Football has become a part of our lives again. Not being much of a sports family, that alone is a big deal. Traveling to town four times a week for practices and games makes it a bigger deal. Sitting at the edge of the practice field, and even before then, sitting behind the steering wheel in the mini-van, causes new waves of panic attacks. I still look out on the field and expect to see Trent. Then I look to see Cole, hoping he's not under a bunch of seventh and eighth grade boys on the bottom of a tackle pile.

"A lot of the things that we ask you to do won't make any sense right now. But trust us. Everything we ask you to do has a purpose." What sound advice from a middle school football coach!

I should have expected to see the hand of God at that back field, but I guess I was looking the wrong way again. He still pops up, capably doing His work without my assistance, on and off the field.

I am reminded that Jesus set His face as flint towards Jerusalem, towards the waiting cross, all for the joy set before Him, His longing for glory greater than His longing for comfort and ease. Here we go...
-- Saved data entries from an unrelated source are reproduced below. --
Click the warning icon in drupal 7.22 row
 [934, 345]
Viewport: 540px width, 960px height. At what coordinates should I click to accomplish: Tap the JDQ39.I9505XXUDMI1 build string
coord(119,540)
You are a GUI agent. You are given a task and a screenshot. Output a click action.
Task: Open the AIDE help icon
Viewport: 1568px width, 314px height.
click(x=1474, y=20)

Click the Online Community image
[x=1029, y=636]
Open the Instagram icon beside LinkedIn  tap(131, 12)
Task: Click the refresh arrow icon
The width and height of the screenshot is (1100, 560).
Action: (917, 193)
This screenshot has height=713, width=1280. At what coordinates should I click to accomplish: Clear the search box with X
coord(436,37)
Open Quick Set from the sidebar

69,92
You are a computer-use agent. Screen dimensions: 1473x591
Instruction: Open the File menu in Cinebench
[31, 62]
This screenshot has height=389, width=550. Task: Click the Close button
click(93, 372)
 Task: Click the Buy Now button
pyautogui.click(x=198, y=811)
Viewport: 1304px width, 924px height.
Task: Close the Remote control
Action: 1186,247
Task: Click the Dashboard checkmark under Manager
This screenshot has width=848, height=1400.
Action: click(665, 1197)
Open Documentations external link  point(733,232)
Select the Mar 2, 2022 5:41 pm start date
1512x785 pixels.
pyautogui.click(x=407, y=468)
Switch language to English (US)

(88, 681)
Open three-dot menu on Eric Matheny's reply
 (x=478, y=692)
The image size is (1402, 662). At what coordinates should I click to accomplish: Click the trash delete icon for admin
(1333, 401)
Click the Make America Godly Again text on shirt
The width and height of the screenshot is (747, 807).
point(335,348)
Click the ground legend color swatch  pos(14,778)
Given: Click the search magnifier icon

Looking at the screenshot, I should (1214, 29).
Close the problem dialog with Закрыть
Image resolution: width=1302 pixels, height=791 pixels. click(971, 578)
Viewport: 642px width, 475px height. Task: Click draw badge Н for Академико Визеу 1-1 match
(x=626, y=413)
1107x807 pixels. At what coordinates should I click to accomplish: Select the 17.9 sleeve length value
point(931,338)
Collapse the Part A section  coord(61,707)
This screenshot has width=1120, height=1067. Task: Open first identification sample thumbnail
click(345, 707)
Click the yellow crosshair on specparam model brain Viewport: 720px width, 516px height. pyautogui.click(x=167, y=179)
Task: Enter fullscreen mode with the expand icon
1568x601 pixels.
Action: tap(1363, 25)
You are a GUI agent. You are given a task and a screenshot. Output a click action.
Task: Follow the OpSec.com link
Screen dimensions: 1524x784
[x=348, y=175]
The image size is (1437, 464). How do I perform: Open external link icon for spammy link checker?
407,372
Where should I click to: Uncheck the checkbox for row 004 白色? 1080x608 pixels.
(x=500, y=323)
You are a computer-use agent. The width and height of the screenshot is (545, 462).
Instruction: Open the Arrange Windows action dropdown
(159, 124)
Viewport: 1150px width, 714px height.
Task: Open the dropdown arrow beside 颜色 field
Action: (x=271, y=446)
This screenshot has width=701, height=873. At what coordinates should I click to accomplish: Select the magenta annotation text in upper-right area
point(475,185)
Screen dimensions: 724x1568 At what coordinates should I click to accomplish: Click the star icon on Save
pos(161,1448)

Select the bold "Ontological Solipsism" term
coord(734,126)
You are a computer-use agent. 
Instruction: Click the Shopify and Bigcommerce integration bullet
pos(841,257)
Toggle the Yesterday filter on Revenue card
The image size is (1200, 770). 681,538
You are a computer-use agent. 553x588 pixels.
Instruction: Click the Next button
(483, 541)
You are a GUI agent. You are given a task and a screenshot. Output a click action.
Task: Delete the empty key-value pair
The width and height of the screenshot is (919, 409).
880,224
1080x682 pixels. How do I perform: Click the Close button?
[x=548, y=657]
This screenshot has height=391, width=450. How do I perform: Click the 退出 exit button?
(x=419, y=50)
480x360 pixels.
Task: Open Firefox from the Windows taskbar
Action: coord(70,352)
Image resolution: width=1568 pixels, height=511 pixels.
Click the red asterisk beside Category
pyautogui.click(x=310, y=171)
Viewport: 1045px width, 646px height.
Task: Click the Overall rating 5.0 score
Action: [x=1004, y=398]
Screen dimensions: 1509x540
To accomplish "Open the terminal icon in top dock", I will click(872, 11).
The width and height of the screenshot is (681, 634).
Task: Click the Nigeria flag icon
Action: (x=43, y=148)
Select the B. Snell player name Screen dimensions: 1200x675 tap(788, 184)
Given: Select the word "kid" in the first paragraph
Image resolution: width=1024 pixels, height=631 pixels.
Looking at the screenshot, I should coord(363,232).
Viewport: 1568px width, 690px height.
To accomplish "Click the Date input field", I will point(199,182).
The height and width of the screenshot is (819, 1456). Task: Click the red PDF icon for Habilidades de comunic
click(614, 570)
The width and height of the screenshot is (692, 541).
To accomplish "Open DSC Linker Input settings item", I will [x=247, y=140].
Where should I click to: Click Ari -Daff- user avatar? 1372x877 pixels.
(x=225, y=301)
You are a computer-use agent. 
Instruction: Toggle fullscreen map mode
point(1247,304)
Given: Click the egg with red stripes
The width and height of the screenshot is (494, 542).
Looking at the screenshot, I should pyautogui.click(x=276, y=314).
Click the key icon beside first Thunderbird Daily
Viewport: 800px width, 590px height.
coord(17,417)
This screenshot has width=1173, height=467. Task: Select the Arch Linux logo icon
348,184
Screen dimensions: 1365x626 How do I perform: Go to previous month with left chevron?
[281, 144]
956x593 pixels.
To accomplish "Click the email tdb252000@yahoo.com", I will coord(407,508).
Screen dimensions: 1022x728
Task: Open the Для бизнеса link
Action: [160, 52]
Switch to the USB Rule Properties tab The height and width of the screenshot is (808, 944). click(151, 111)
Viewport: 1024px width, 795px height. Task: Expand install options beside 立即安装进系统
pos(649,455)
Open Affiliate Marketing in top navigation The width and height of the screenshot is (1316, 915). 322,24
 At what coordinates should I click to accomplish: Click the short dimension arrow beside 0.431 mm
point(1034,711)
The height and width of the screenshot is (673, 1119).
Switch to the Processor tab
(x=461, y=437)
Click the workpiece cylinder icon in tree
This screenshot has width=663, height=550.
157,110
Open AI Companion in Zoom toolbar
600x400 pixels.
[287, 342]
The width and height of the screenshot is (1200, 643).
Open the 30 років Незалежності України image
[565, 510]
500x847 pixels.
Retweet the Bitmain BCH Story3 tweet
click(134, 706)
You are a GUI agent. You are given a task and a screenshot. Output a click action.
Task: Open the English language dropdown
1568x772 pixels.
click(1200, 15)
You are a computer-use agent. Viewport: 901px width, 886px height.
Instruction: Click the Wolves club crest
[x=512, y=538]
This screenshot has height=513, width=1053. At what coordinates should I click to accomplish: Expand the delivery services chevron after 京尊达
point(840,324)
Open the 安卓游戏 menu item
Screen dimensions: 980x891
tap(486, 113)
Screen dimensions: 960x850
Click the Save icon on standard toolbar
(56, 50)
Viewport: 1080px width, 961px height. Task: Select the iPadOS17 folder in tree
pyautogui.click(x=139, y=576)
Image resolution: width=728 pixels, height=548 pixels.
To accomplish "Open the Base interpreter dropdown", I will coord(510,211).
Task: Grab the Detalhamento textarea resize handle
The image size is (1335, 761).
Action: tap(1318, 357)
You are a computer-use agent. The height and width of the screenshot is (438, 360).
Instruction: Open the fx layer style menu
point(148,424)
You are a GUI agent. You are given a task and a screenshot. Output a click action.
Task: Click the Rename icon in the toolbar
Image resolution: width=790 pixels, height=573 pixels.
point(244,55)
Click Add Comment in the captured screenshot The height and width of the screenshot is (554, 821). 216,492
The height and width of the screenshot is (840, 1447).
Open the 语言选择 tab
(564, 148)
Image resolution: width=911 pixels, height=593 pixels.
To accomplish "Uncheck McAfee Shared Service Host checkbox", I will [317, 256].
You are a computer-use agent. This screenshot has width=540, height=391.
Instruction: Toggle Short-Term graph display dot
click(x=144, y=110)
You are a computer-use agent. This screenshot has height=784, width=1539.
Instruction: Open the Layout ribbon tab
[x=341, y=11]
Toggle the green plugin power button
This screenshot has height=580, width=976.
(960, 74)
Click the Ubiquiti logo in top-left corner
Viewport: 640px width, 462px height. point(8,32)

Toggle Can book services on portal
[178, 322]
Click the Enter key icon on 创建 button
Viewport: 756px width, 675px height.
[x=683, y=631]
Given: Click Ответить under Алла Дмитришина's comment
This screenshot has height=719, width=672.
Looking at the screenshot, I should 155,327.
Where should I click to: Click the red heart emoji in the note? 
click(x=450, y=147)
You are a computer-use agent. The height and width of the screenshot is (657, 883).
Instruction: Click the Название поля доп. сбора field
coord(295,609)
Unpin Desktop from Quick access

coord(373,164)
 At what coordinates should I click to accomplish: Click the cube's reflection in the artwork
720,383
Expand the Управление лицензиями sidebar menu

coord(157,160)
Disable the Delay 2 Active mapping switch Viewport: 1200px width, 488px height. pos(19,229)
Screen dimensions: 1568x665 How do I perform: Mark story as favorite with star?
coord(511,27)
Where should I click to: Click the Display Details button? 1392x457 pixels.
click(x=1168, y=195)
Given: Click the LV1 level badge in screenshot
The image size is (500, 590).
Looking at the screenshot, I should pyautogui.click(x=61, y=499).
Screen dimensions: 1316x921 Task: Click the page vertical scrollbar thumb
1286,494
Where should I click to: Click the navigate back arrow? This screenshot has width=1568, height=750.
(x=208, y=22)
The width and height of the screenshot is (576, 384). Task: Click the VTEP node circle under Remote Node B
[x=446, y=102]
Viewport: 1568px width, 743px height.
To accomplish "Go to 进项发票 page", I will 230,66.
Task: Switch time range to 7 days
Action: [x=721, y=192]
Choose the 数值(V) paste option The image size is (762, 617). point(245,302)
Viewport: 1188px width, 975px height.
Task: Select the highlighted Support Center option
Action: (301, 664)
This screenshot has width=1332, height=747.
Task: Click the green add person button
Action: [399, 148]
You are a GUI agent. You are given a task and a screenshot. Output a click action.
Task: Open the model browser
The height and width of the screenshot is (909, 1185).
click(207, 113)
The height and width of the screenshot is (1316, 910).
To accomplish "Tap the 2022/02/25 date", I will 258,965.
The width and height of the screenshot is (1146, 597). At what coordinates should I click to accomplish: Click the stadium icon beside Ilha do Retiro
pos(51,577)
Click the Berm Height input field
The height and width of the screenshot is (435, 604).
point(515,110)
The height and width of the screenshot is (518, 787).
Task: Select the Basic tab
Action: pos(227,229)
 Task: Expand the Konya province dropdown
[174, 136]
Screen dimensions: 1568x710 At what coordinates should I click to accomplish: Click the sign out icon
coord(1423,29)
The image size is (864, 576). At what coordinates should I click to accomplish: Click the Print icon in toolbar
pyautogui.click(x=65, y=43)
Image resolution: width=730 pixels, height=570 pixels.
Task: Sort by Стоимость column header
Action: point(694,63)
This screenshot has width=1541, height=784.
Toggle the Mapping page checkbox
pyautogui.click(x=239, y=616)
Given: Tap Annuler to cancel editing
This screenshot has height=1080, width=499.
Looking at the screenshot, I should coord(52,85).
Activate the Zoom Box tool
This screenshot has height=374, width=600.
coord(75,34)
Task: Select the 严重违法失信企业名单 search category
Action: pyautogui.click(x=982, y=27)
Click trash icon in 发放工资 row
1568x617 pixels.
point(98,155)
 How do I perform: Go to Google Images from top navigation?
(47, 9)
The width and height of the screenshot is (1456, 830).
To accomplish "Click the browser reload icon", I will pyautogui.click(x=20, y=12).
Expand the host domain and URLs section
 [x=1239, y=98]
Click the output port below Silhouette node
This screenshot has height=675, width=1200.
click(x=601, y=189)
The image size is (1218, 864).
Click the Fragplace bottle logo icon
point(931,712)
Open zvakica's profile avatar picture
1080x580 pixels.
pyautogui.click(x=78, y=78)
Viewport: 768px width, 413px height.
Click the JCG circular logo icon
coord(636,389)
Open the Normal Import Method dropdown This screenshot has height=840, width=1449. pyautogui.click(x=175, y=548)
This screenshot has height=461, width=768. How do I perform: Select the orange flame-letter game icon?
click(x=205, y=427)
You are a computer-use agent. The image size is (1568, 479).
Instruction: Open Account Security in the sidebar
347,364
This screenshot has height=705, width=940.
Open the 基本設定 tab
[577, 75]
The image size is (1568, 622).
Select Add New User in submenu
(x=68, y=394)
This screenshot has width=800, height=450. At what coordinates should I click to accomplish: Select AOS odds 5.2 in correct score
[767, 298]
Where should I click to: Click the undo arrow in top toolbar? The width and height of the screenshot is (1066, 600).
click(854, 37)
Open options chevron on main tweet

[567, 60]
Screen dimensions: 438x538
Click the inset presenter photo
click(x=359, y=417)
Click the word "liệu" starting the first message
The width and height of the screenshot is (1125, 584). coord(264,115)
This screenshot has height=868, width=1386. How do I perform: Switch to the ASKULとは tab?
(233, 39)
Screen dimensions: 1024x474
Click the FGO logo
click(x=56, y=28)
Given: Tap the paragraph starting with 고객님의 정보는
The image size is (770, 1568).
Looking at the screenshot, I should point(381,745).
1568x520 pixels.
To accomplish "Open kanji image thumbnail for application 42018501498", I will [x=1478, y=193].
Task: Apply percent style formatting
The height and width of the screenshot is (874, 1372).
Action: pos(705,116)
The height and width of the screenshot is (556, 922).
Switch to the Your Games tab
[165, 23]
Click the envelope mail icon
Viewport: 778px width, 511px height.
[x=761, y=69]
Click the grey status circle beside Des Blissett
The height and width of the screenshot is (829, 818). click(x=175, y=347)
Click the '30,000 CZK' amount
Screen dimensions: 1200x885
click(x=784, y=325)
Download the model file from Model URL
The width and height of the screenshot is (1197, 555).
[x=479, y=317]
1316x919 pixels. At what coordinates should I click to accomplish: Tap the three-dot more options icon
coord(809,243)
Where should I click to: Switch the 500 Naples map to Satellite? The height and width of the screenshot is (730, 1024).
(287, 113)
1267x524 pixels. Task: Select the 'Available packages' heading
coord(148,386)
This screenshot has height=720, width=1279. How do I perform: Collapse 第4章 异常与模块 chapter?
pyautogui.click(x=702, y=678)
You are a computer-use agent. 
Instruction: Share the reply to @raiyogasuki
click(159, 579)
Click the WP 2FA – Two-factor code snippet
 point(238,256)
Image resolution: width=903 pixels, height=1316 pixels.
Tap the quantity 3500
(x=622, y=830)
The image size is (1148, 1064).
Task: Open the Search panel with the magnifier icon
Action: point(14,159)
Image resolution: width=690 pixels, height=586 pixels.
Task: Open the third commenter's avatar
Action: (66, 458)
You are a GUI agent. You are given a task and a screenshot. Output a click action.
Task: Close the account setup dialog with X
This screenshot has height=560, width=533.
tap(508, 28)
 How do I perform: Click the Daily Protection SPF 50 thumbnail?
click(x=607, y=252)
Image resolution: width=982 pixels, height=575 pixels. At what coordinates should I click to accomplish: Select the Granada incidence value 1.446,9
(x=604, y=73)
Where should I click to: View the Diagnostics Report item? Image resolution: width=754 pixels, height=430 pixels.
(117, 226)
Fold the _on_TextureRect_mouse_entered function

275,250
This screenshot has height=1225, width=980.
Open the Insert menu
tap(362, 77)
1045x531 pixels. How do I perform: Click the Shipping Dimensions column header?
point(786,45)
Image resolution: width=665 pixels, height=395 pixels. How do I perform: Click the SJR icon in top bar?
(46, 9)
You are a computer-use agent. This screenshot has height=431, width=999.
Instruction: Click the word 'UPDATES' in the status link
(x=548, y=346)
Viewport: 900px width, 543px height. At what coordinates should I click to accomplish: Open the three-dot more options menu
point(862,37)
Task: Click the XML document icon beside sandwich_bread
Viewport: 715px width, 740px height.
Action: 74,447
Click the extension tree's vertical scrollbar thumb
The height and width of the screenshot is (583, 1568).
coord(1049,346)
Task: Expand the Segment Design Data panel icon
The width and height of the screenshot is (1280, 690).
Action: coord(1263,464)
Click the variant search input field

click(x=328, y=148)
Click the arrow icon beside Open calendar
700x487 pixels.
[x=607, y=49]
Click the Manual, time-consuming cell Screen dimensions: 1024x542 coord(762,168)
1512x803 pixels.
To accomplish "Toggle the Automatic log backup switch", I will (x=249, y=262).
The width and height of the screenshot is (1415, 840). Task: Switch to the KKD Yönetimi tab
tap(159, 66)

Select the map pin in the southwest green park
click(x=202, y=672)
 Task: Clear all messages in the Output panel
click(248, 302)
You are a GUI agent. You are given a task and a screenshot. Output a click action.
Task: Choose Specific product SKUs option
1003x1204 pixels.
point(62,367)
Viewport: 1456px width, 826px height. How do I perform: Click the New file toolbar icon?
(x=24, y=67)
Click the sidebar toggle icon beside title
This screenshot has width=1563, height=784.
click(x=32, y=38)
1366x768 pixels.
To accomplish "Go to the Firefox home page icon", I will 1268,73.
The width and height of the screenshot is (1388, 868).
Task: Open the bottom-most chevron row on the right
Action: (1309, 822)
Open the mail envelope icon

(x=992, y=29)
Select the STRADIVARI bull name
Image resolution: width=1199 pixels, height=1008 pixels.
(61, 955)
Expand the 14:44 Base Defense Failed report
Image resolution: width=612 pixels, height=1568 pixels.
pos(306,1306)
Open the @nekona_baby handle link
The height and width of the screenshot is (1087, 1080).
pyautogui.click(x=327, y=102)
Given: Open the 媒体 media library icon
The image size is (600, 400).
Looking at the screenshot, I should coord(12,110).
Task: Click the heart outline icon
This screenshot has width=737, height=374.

Saturday, September 7, 2013

Home School


Yeesh. Homeschool. Who's idea was this anyway? For the twelfth year I am again attempting to formulate the perfect schedule to both foster my children's creativity and further their academic growth while at the same time not driving each other crazy or causing total meltdowns several times a week. It's a tough balance.

And for the third time in a row I'm trying to make that schedule again without one of my sons' list of required courses on it. His name is still on there every week, including the adorning stars and capital letters: **Trent- HEAVEN** I'm sure that none of my curriculum shines the teeniest light to what he's learning now.

A first for me this year is attempting to compile a high school manuscript. Given that I've spent most of the last three years crying rather than accurately recording curriculum means lots of digging into boxes and totes looking for names and publishers and dates. Then there's the scoring issue. As a typical homeschooler we work on a mastery basis rather than constant testing. If somebodies not getting something we switch gears and learn the concept a new way, if they understand it they pass. No A's or F's, just pass or fail. But I doubt the one's who will care about high school transcripts will appreciate that method.

And then where do you record the news that your daughter's brother died in the middle of her high school career, therefor algebra was never completed in grade nine since grief ruled all? And do you list grief somewhere? Social studies? Life skills? An elective? Graded? Pass/fail? 1/2 credit, whole credit?

This whole losing a child thing gets so complicated.